ASSIGNMENT
Below are some entries. Copy each line that holds the string "field".

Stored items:
──────────────────────────────
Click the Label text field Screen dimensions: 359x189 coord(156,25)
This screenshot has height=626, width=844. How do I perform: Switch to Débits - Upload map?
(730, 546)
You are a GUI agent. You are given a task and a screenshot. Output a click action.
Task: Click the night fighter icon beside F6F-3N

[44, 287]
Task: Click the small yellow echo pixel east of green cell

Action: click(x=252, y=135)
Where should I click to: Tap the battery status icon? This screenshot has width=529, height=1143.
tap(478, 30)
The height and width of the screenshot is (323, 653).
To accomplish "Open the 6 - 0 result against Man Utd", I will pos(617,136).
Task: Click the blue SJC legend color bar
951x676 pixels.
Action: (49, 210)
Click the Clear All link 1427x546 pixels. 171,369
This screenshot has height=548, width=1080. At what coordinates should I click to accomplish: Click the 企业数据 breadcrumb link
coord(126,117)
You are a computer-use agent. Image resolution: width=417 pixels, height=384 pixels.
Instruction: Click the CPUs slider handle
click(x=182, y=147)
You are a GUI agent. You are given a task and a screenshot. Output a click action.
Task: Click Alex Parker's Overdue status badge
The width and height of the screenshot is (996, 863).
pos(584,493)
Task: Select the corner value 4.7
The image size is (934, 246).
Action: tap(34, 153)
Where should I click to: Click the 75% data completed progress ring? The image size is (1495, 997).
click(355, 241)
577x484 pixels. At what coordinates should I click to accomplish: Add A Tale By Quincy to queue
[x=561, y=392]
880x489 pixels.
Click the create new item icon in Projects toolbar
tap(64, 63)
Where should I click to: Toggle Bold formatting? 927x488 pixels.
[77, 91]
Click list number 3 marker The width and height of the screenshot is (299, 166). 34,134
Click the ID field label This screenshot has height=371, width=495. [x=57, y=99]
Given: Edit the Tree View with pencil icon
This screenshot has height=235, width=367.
──────────────────────────────
WRITTEN ANSWER
Click the Label text field Screen dimensions: 359x189 coord(156,25)
Click the ID field label This screenshot has height=371, width=495. [x=57, y=99]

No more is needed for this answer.